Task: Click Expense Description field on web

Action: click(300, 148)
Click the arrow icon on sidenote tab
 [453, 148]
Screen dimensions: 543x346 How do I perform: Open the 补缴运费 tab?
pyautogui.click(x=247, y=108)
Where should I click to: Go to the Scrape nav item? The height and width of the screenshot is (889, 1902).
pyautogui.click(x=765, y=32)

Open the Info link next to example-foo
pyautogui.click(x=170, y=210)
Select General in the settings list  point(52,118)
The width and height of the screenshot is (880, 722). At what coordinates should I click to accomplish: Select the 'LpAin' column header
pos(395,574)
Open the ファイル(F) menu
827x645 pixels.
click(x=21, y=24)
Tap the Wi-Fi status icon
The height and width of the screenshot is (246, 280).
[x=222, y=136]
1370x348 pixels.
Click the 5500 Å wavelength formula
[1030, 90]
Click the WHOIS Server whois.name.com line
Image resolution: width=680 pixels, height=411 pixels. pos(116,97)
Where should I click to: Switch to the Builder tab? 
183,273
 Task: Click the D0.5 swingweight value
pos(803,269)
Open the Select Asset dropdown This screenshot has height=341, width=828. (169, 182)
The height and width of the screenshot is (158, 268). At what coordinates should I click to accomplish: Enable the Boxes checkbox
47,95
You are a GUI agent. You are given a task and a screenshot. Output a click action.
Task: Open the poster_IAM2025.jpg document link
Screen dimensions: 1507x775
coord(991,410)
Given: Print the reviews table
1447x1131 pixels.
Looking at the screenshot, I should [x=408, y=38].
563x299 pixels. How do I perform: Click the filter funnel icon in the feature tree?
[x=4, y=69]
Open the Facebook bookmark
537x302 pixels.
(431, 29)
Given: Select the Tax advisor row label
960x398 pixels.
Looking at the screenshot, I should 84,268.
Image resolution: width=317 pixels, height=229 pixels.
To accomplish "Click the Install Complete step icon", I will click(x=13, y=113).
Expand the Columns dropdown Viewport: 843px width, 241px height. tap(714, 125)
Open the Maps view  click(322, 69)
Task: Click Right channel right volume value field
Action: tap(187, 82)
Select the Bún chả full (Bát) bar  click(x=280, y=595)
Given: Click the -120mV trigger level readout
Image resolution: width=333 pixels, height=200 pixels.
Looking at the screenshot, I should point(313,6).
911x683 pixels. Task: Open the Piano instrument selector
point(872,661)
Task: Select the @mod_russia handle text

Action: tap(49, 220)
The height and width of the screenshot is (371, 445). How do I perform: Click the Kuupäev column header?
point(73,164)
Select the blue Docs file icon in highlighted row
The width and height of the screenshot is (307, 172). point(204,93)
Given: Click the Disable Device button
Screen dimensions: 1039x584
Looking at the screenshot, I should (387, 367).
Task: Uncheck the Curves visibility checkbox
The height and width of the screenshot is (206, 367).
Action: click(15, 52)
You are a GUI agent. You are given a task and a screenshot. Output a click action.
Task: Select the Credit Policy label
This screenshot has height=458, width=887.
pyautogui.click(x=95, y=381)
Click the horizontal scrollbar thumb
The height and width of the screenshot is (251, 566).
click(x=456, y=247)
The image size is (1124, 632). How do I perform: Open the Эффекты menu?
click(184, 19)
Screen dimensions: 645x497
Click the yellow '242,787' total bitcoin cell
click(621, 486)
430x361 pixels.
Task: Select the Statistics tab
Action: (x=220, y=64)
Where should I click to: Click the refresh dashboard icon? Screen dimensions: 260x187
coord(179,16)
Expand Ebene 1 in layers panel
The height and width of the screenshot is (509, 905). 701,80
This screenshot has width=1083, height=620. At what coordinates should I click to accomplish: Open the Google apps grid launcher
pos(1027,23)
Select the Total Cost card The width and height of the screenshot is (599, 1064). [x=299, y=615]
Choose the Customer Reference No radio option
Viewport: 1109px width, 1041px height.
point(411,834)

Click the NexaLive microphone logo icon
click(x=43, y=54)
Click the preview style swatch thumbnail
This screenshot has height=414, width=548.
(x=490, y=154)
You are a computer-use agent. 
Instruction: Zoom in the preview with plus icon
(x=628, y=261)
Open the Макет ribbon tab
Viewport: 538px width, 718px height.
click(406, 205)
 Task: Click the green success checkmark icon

○ ○ ○ ○

Instructions to follow: Give all the records again. Match them exactly.

Answer box:
Task: Click Expense Description field on web

Action: click(300, 148)
Click the arrow icon on sidenote tab
 [453, 148]
Screen dimensions: 543x346 How do I perform: Open the 补缴运费 tab?
pyautogui.click(x=247, y=108)
Where should I click to: Go to the Scrape nav item? The height and width of the screenshot is (889, 1902).
pyautogui.click(x=765, y=32)

Open the Info link next to example-foo
pyautogui.click(x=170, y=210)
Select General in the settings list  point(52,118)
The width and height of the screenshot is (880, 722). At what coordinates should I click to accomplish: Select the 'LpAin' column header
pos(395,574)
Open the ファイル(F) menu
827x645 pixels.
click(x=21, y=24)
Tap the Wi-Fi status icon
The height and width of the screenshot is (246, 280).
[x=222, y=136]
1370x348 pixels.
Click the 5500 Å wavelength formula
[1030, 90]
Click the WHOIS Server whois.name.com line
Image resolution: width=680 pixels, height=411 pixels. pos(116,97)
Where should I click to: Switch to the Builder tab? 
183,273
 Task: Click the D0.5 swingweight value
pos(803,269)
Open the Select Asset dropdown This screenshot has height=341, width=828. (169, 182)
The height and width of the screenshot is (158, 268). At what coordinates should I click to accomplish: Enable the Boxes checkbox
47,95
You are a GUI agent. You are given a task and a screenshot. Output a click action.
Task: Open the poster_IAM2025.jpg document link
Screen dimensions: 1507x775
coord(991,410)
Given: Print the reviews table
1447x1131 pixels.
Looking at the screenshot, I should [x=408, y=38].
563x299 pixels. How do I perform: Click the filter funnel icon in the feature tree?
[x=4, y=69]
Open the Facebook bookmark
537x302 pixels.
(431, 29)
Given: Select the Tax advisor row label
960x398 pixels.
Looking at the screenshot, I should 84,268.
Image resolution: width=317 pixels, height=229 pixels.
To accomplish "Click the Install Complete step icon", I will click(x=13, y=113).
Expand the Columns dropdown Viewport: 843px width, 241px height. tap(714, 125)
Open the Maps view  click(322, 69)
Task: Click Right channel right volume value field
Action: tap(187, 82)
Select the Bún chả full (Bát) bar  click(x=280, y=595)
Given: Click the -120mV trigger level readout
Image resolution: width=333 pixels, height=200 pixels.
Looking at the screenshot, I should point(313,6).
911x683 pixels. Task: Open the Piano instrument selector
point(872,661)
Task: Select the @mod_russia handle text

Action: tap(49, 220)
The height and width of the screenshot is (371, 445). How do I perform: Click the Kuupäev column header?
point(73,164)
Select the blue Docs file icon in highlighted row
The width and height of the screenshot is (307, 172). point(204,93)
Given: Click the Disable Device button
Screen dimensions: 1039x584
Looking at the screenshot, I should (387, 367).
Task: Uncheck the Curves visibility checkbox
The height and width of the screenshot is (206, 367).
Action: click(15, 52)
You are a GUI agent. You are given a task and a screenshot. Output a click action.
Task: Select the Credit Policy label
This screenshot has height=458, width=887.
pyautogui.click(x=95, y=381)
Click the horizontal scrollbar thumb
The height and width of the screenshot is (251, 566).
click(x=456, y=247)
The image size is (1124, 632). How do I perform: Open the Эффекты menu?
click(184, 19)
Screen dimensions: 645x497
Click the yellow '242,787' total bitcoin cell
click(621, 486)
430x361 pixels.
Task: Select the Statistics tab
Action: (x=220, y=64)
Where should I click to: Click the refresh dashboard icon? Screen dimensions: 260x187
coord(179,16)
Expand Ebene 1 in layers panel
The height and width of the screenshot is (509, 905). 701,80
This screenshot has width=1083, height=620. At what coordinates should I click to accomplish: Open the Google apps grid launcher
pos(1027,23)
Select the Total Cost card The width and height of the screenshot is (599, 1064). [x=299, y=615]
Choose the Customer Reference No radio option
Viewport: 1109px width, 1041px height.
point(411,834)

Click the NexaLive microphone logo icon
click(x=43, y=54)
Click the preview style swatch thumbnail
This screenshot has height=414, width=548.
(x=490, y=154)
You are a computer-use agent. 
Instruction: Zoom in the preview with plus icon
(x=628, y=261)
Open the Макет ribbon tab
Viewport: 538px width, 718px height.
click(406, 205)
 Task: Click the green success checkmark icon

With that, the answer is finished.